【发布时间】:2021-12-17 17:38:39
【问题描述】:
我有一个这样的生成器:
def make_generator_model():
model = tf.keras.Sequential()
model.add(layers.Dense(7*7*256, use_bias=False, input_shape=(100,)))
model.add(layers.BatchNormalization())
model.add(layers.LeakyReLU())
model.add(layers.Reshape((7, 7, 256)))
assert model.output_shape == (None, 7, 7, 256) # Note: None is the batch size
model.add(layers.Conv2DTranspose(128, (5, 5), strides=(1, 1), padding='same', use_bias=False))
assert model.output_shape == (None, 7, 7, 128)
model.add(layers.BatchNormalization())
model.add(layers.LeakyReLU())
model.add(layers.Conv2DTranspose(64, (5, 5), strides=(2, 2), padding='same', use_bias=False))
assert model.output_shape == (None, 14, 14, 64)
model.add(layers.BatchNormalization())
model.add(layers.LeakyReLU())
model.add(layers.Conv2DTranspose(1, (5, 5), strides=(2, 2), padding='same', use_bias=False, activation='tanh'))
assert model.output_shape == (None, 28, 28, 1)
return model
还有一个鉴别器:
def make_discriminator_model():
model = tf.keras.Sequential()
model.add(layers.Conv2D(64, (5, 5), strides=(2, 2), padding='same',
input_shape=[28, 28, 1]))
model.add(layers.LeakyReLU())
model.add(layers.Dropout(0.4))
model.add(layers.Conv2D(128, (5, 5), strides=(2, 2), padding='same'))
model.add(layers.LeakyReLU())
model.add(layers.Dropout(0.4))
model.add(layers.Flatten())
model.add(layers.Dense(1, activation='sigmoid'))
opt = tf.keras.optimizers.Adam(lr=0.0002, beta_1=0.5)
model.compile(loss='binary_crossentropy', optimizer=opt, metrics=['accuracy'])
return model
我将它们分组到一个 GAN 中:
def make_gan(g_model, d_model):
d_model.trainable = False #<-- Not working?
model = tf.keras.Sequential()
model.add(g_model)
model.add(d_model)
print("Trainable GAN params before:" + str(model.trainable_variables))
d_model.trainable = False # <-- Also not working?
print("Trainable GAN params after:" + str(model.trainable_variables)) #<-- The same as before
opt = tf.keras.optimizers.Adam(lr=0.0002, beta_1=0.5)
model.compile(loss='binary_crossentropy', optimizer=opt)
return model
为了让 GAN 训练发挥作用,我需要分别训练生成器和判别器。 我使用 GAN 模型训练生成器,但我想在训练期间将鉴别器部分锁定到位。
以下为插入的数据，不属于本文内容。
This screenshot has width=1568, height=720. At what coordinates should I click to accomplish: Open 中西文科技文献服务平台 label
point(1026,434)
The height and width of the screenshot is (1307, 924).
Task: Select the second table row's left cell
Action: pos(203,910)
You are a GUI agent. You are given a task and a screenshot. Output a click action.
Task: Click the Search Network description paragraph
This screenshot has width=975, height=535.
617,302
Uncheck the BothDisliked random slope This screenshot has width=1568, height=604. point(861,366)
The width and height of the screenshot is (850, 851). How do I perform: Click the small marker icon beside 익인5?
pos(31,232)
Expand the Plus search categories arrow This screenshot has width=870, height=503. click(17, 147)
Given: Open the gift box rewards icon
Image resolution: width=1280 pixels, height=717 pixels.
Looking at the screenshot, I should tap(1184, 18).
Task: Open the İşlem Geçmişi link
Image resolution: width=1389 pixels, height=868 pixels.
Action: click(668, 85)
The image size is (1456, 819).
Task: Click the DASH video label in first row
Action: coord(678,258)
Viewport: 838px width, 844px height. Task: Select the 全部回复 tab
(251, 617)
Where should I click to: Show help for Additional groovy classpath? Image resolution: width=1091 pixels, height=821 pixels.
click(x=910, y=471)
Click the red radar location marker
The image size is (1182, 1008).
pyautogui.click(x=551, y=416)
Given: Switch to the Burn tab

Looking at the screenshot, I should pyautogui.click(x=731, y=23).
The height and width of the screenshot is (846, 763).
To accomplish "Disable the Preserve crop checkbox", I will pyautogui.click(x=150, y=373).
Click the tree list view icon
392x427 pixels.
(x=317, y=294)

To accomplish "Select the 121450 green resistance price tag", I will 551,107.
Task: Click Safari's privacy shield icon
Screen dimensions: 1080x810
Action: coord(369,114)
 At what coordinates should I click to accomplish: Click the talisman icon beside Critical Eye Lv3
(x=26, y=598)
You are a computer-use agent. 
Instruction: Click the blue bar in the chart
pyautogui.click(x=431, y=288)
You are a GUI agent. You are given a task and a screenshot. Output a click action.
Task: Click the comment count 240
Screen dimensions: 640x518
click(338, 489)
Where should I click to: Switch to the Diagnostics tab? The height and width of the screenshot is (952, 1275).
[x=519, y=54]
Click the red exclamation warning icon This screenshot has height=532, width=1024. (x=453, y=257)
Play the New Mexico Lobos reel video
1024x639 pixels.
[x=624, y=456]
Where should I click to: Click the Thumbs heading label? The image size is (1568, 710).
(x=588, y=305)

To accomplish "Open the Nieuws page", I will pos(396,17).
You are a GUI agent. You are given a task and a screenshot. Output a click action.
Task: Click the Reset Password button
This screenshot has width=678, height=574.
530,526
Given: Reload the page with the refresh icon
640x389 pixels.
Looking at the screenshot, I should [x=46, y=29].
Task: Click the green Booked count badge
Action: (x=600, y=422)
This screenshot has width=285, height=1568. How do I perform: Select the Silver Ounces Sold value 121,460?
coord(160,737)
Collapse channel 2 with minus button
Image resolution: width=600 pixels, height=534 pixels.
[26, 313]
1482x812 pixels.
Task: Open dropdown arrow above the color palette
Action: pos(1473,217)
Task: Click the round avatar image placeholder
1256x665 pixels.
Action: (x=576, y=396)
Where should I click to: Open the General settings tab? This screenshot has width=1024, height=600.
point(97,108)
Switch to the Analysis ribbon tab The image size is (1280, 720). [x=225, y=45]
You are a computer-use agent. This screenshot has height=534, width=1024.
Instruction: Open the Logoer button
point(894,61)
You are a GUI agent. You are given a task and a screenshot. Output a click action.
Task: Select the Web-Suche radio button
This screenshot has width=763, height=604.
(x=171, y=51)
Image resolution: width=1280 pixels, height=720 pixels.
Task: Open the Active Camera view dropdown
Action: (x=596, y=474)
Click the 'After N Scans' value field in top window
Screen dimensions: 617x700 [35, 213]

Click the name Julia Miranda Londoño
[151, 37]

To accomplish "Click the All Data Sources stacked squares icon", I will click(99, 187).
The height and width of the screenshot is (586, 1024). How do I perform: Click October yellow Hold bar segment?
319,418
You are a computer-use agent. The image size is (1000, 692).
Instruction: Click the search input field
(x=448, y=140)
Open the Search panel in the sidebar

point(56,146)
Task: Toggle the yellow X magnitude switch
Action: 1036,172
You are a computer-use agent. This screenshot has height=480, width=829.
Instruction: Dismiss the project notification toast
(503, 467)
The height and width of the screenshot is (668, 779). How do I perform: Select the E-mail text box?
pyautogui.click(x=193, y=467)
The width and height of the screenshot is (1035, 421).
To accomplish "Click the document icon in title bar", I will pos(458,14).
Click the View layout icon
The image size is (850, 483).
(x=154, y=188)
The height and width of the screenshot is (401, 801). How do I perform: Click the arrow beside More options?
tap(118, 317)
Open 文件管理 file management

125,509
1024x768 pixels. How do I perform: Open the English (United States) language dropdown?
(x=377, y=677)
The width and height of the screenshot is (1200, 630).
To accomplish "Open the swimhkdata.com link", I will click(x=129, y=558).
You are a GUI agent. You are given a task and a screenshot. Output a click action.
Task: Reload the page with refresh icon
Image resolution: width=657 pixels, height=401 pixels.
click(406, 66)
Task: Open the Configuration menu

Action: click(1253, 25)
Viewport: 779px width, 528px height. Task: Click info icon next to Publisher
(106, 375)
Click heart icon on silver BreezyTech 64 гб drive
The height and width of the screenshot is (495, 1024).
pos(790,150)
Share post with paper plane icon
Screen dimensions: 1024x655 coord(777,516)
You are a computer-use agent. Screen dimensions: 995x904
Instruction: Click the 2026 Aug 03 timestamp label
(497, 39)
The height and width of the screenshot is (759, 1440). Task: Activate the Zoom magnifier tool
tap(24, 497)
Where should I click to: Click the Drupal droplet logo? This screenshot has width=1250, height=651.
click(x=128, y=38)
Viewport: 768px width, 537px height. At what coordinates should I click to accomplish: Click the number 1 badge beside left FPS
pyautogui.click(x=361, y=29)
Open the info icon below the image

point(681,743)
这似乎不起作用,因为我的鉴别器总是最终在 1 或 2 个时期内将所有内容归类为真实的。这导致我的 GAN 在大约 50 个 epoch 后没有任何进展。
为什么
d_model.trainable=False
在这种情况下不起作用?
这是我的火车循环:
def train(g_model, d_model, gan_model, dataset, latent_dim, n_epochs=100, n_batch=256):
batch_per_epoch = int(dataset.shape[0] / n_batch)
half_batch = int(n_batch / 2)
for i in range(n_epochs):
#train discriminator:
for j in range(batch_per_epoch):
X_real, y_real = generate_real_samples(dataset, half_batch)
X_fake, y_fake = generate_fake_samples(g_model, latent_dim, half_batch)
X, y = vstack((X_real, X_fake)), vstack((y_real, y_fake))
d_fake_loss, _ = d_model.train_on_batch(X_real, y_real)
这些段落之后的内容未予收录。